Enter the School of Architecture and you may notice a subtle, black demarcation on the floor of the atrium. Traverse the stairs and you’ll find another precise curvature slicing through the second floor student lounge. Taehyung Kim is responsible for these contours, entitled Insertion which serve as a testing ground for his masters thesis. His investigations surround our phenomenological experience of space and in particular, challenge notions of ‘framing’ as discussed in architecture.

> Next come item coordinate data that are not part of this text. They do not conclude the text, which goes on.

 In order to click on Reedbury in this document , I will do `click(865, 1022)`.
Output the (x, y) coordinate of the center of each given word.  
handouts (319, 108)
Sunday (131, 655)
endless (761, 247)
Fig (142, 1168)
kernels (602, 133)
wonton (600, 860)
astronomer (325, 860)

For this particular work Taehyung drew from his fascination with implied geometries. Insertion tests the implication of injecting a cylindrical volume within an open, multi-level space, not in it’s entirety but as fragments. His aspiration is to engage the subconscious through the gestalt effect, forming an imaginary volume within one’s mind. Observed independently, the mass of the volume is collapsed onto a two dimensional surface where the nature of the circle is explicit. However, as each fragment is discovered, the implicit cylindrical volume within the space gradually formulates. Where the cylinder penetrates the elevator, the demarcation on the floor is neither at one level or another but instead sliding past, tracing the perimeter of the implied volume.
Insertion was not only an experience in spatial geometry but became an extensive material study is the capacity of tape. Simple mediums are inherently complex in their execution. If you look closely at Taehyung’s contours each is constructed with considerable precision, either through careful folding of a single strip or making of hundreds of incisions according to the surface properties.
The beginnings of his thesis are rooted in his M1 spent in Rome with Anne Bordeleau, discussing contemporaneity in time and architecture where he began a research on the notion of framing present in the 11th-14th c. western european medieval paintings. Precursor, a series of beautiful collages, evolved from these conversations and begin to dissect the ideologies of ‘framing’ within architecture. Promptly after completing Insertion, Taehyung departed for North Yorkshire, England where he is currently immersed in further field work at Rievaulx Abbey , an early 12th century Cistercian abbey which has fallen into glorious ruin. There he intends to conduct a series of studies amongst the historic structures through various modes of drawing. The studies will inform his thesis design work on the site and further the dialogue of preservation and interrogation of framing.
If you’re interested in Taehyung Kim’s thesis work, he cites the writings of Anne Carson, Juhani Pallasma, Georges Perec, and the architectural work of Carlo Scarpa, Peter Zumthor, Jun Igarashi and Raphael Moneo as points of inspiration. For further reading, he suggests Colin Rowe and Robert Slutzky’s Transparency: Literal and Phenomenal , Donald Kunze’s Atlas of Obverse, and Beatriz Colomina’s The Split Wall: Domestic Voyeurism.